Trevor Noah’s Moment of Truth Is Here As New ‘Daily Show’ Dawns

Analysis: In the best of all possible worlds for Comedy Central, Noah will repeat the Jon Stewart miracle

To replace Jon Stewart on “The Daily Show,” Comedy Central chose Trevor Noah, a 31-year-old South African virtually unknown in the United States.

If CBS, with its choice of Stephen Colbert to take over “The Late Show,” bellied up sober to the blackjack table, then Comedy Central walked into the casino, downed a shot of bourbon, then headed straight to the roulette wheel. Monday night we will get our first indicator as to whether that risky bet paid off.

The Noah experiment is nothing if not high-stakes. Stewart’s cultural footprint was Shaq-sized. He wasn’t just a comedian. He was, for the blue half of the country, anyway, a figure who bordered on Cronkite-esque. World leaders and presidential hopefuls lined up not to swing at softballs and slow-jam the news, but to field questions tougher than they might get on the Sunday-morning shows.

It became a trope — an exaggerated, but persistent one — that Generation Xers got their news from Stewart rather than traditional news outlets. Try as he might to insist that he was just a funnyman, he never approached the job as if trying to tuck America into bed at night. He wanted to and often succeeded at shaking the nation from its slumber, as evidenced by his parting thoughts at the end of his final broadcast in July, “The best defense against bullshit is vigilance. So if you smell something, say something.”

Stewart was also, arguably, the most important single person at Comedy Central (Trey Parker and Matt Stone being two people). “The Daily Show” was born in the late ’90s after then-network president Doug Herzog said that what the place needed was “a daily show” — a reason for people to come to the network on a daily basis.

The franchise was launched with the very blond Craig Kilborn as host, but it was Stewart when he took over in 1999 who made it appointment viewing. In the best of all possible worlds for Comedy Central, Noah will repeat that miracle. The network has been hit by ratings declines and the loss of Colbert, while corporate parent Viacom saw its stock suffer more than any other media company’s during August sell-offs spawned by panic over cable cord-cutting. If Noah could turn “The Daily Show” into a ratings monster, it would be an extraordinary boon to Comedy Central.

But that will be almost impossible to achieve. Late night is more fragmented than ever, with Colbert, Jimmy Fallon and Jimmy Kimmel engaged in a legitimate three-way race on broadcast and Conan O’Brien, Bill Maher, Andy Cohen and the man who would have been Stewart’s hand-picked successor, John Oliver, gobbling up niche audiences on cable. Add to that the way that younger viewers have practically abandoned linear viewing (see “Scream Queens,” Fox) and you have what looks like a doomsday scenario: Comedy Central has placed in its most important chair an untested kid whose most likely audience doesn’t watch TV.

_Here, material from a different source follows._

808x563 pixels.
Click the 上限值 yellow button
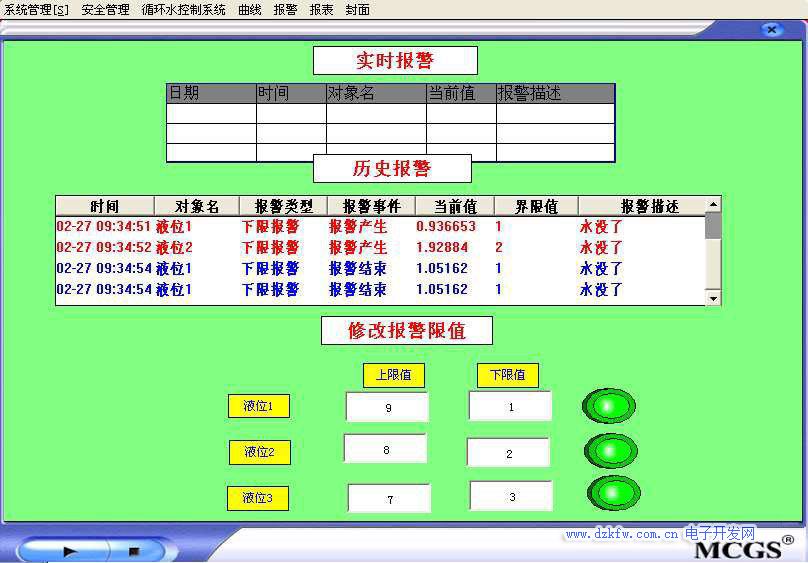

But what if Noah manages to mirror Stewart’s popularity in his impact? The idea that Trevor Noah should break news to his viewers was all but dismissed by current Comedy Central president Michele Ganeless when she spoke to TheWrap this summer.

“When the show was created, it was reflective of a 24-hour news cycle,” Ganeless said. “Now we and the show want to reflect the news cycle as it exists today. You can’t do that with just a half-hour show or repurposing the stuff we do at night to other platforms.”

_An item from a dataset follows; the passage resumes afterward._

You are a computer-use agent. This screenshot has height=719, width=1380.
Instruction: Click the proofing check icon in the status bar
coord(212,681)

“The Daily Show” is no more likely now to inform people of the news than anything else on television is. The news happens on the Internet. Television is simply a platform for its discussion.

Noah, Ganeless and all the other major players invested in “The Daily Show” appear to realize this, and are building the new show to fit that worldview. As they do, they are looking no doubt to the ways that Fallon and Kimmel rewrote the rules of late night, approaching the broadcast itself as a platform for segments that would go viral the next morning.

And Noah could be the guy to take that model to the next level. The guy has energy, polish and good looks. He’s also really, really funny. The ingredients are all there. Whether they cook up right remains to be seen.

Noah’s first promo for his version of “The Daily Show,” unveiled last month, was equal parts funny and hip, with the new host settling into his chair to the tune of Kanye West’s “Power.” It was an appropriate tune. But an even better one could have been pulled from an era that predates Noah and his generation of multiplatform viewers — Tupac Shakur‘s “All Eyes on Me.”